▶ **Provided material**:

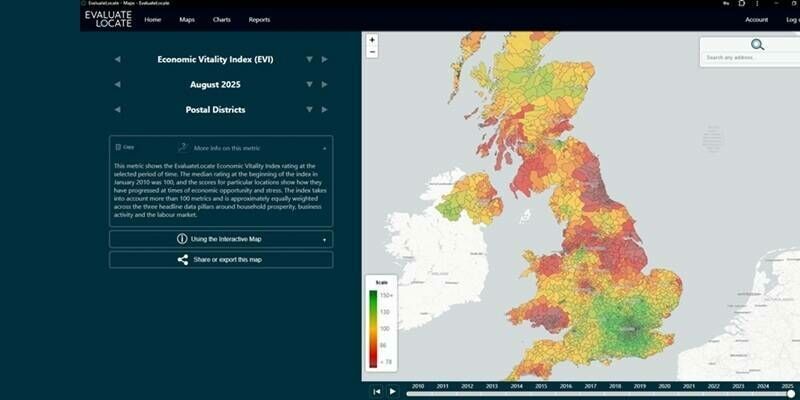Open the August 2025 date dropdown
The width and height of the screenshot is (800, 400).
(309, 85)
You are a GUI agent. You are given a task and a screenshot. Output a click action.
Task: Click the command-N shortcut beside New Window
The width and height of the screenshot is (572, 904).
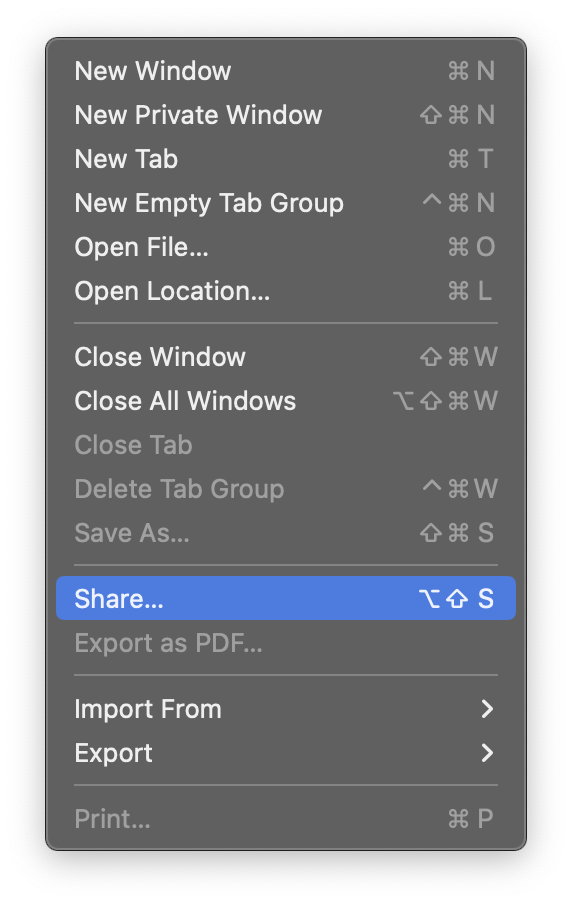click(471, 71)

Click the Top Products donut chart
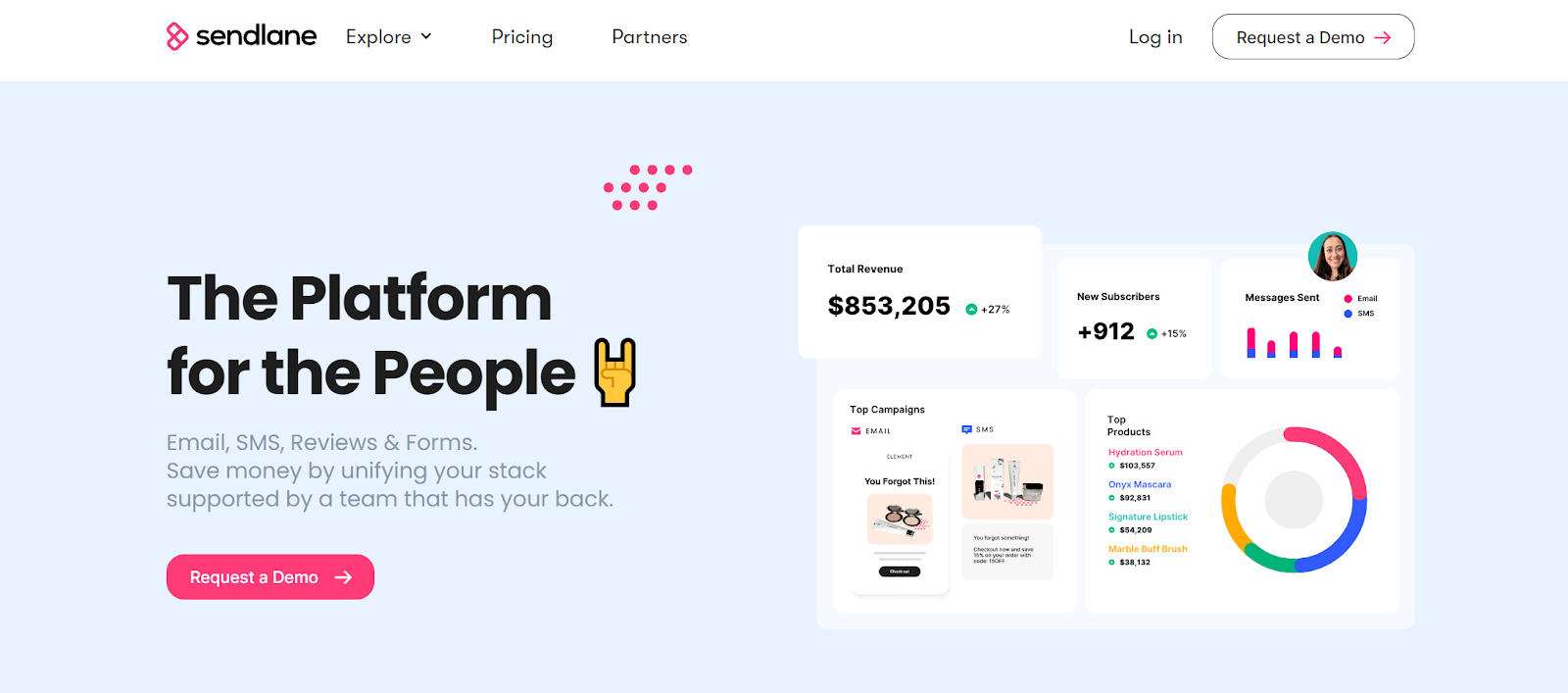coord(1294,500)
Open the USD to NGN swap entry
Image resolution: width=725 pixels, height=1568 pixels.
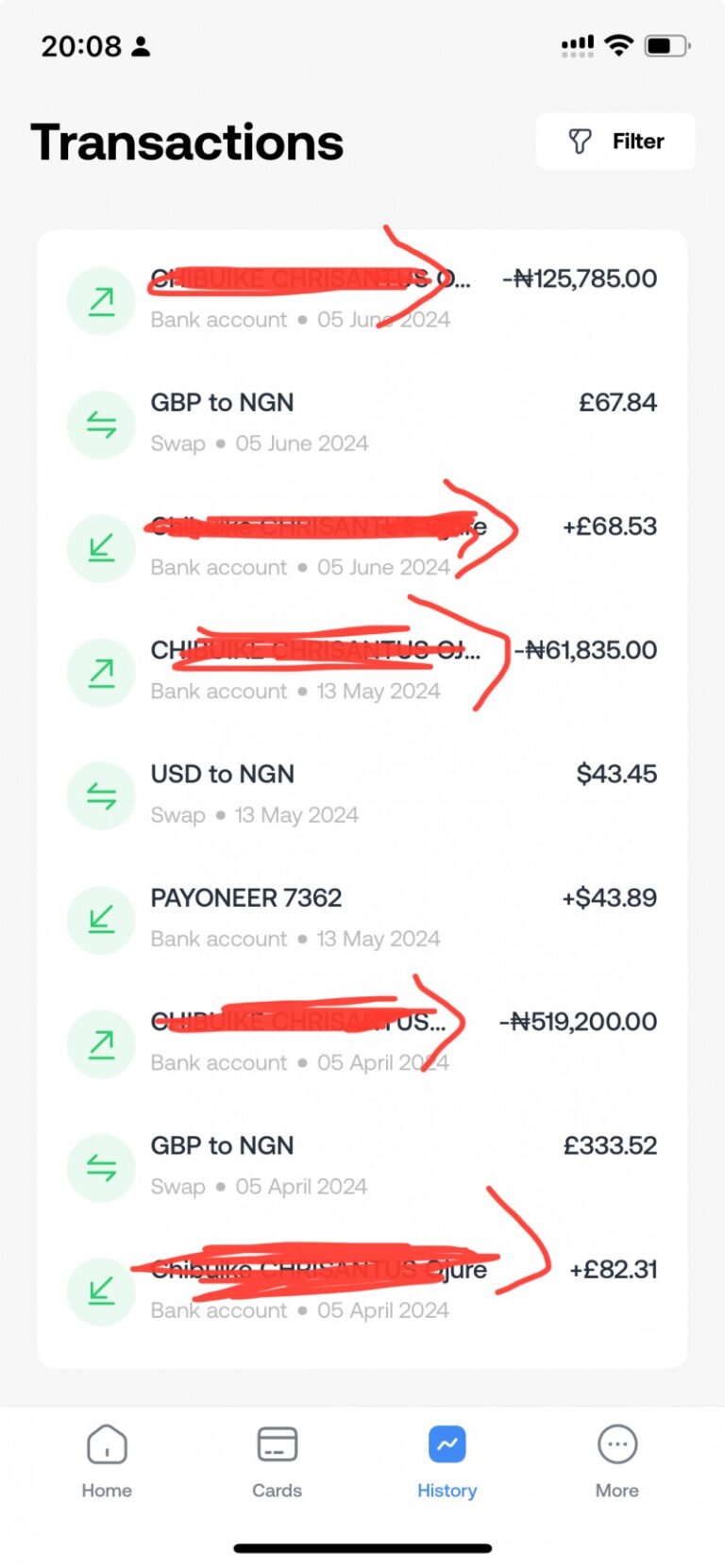pyautogui.click(x=223, y=775)
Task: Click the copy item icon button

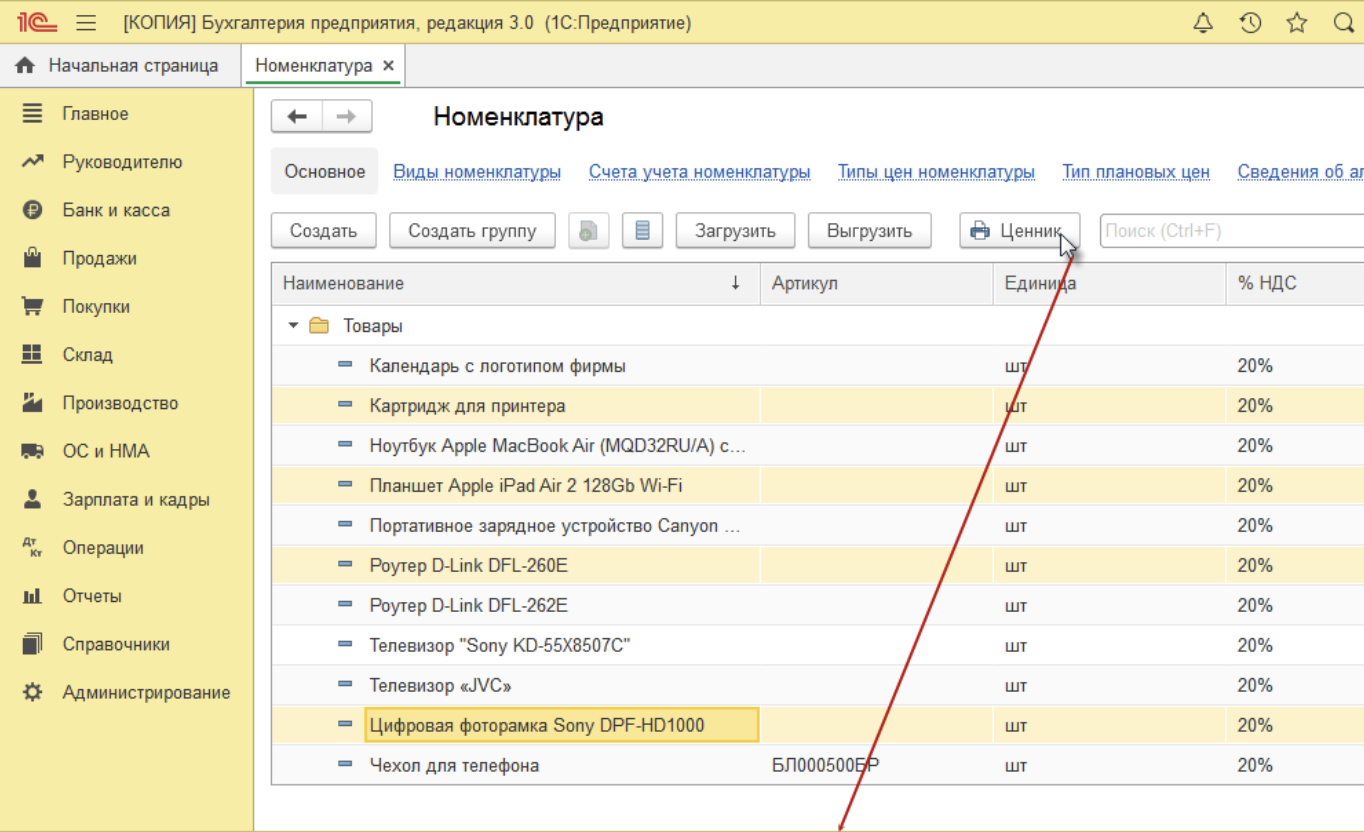Action: [589, 231]
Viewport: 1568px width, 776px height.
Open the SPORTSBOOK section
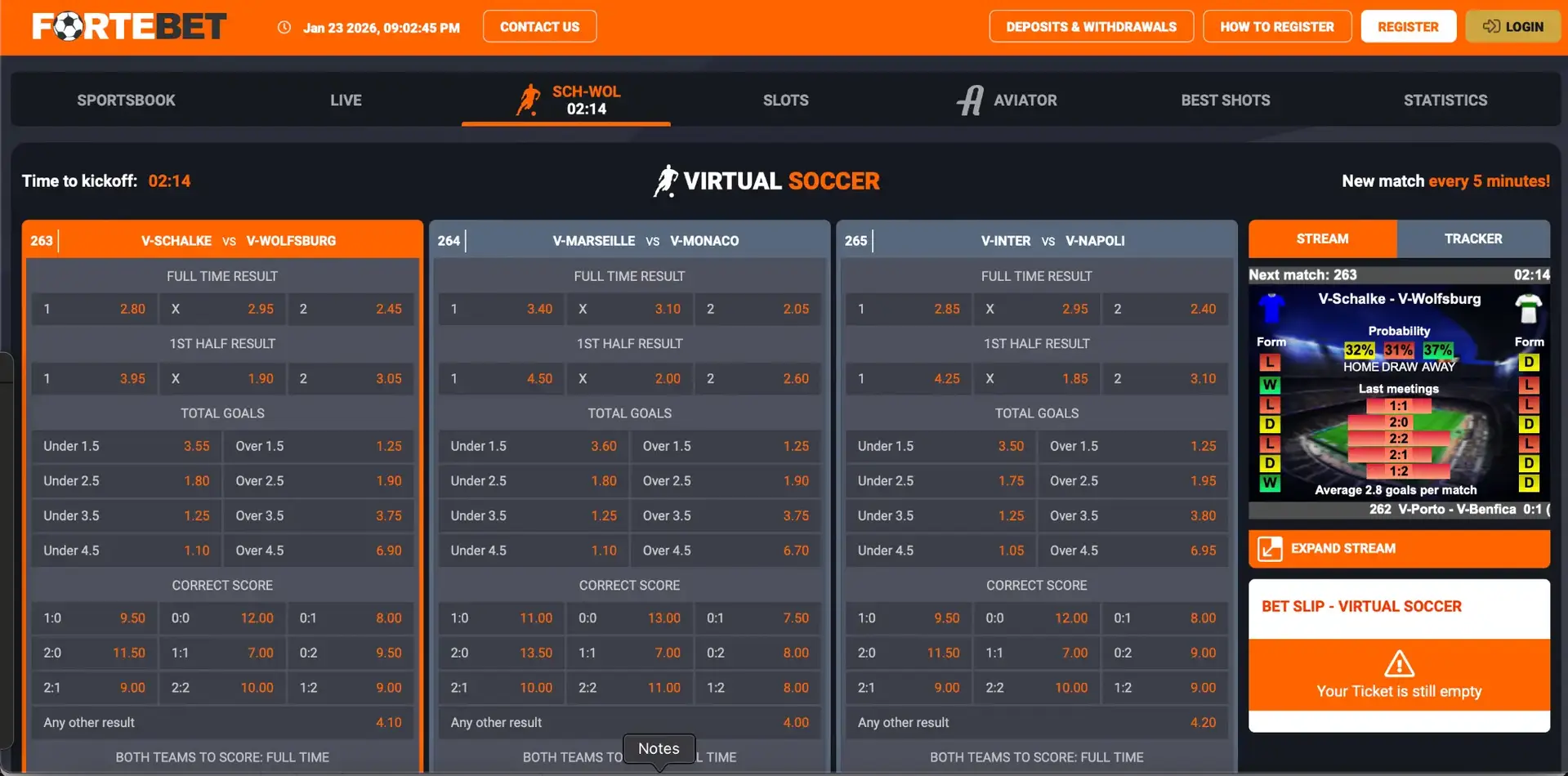(126, 100)
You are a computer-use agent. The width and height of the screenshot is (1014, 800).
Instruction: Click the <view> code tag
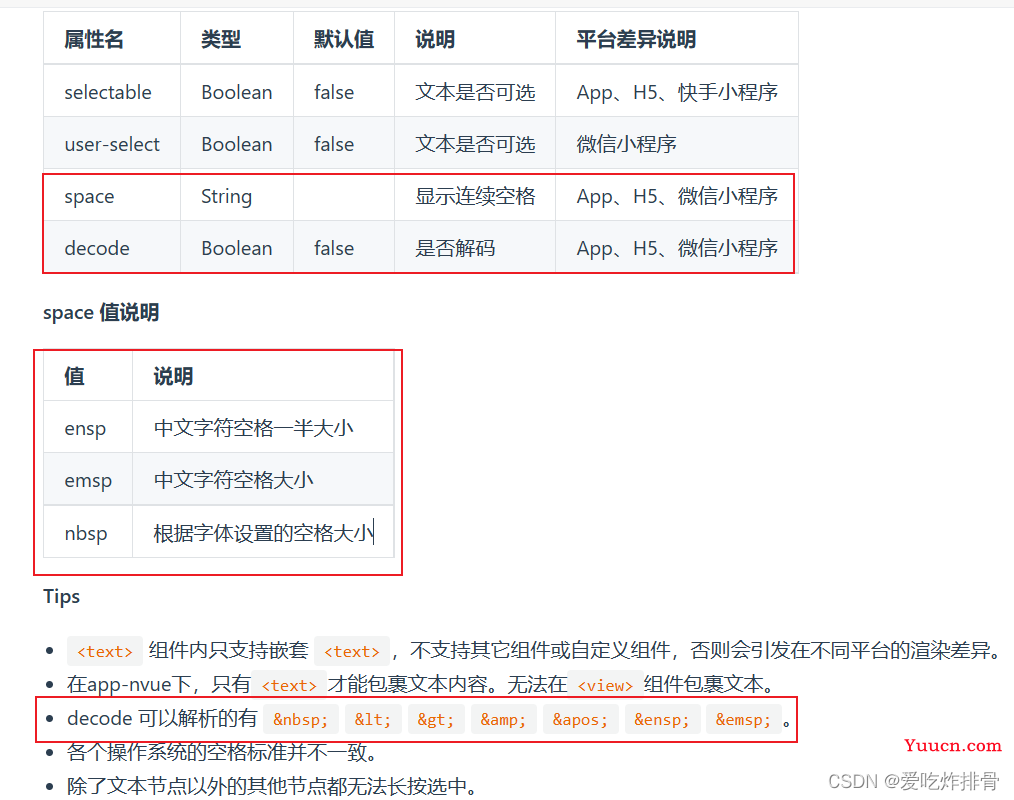coord(604,685)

▶ **What the task requires**: Scale the rows from the line with "Viewport: 1568px width, 776px height." through the end of the rows, reproducing every line including the requests, and multiply each coordinate in the answers by 0.35, rounding to whole numbers with halves rounded up. Leave the requests' own numbers unchanged, and leave the pictures out.

▶ **Answer**:
Viewport: 1568px width, 776px height.
Open the SPORTSBOOK section
(44, 35)
You are a computer-use agent. The width and height of the screenshot is (1014, 800).
Instruction: Click the <view> code tag
coord(211,240)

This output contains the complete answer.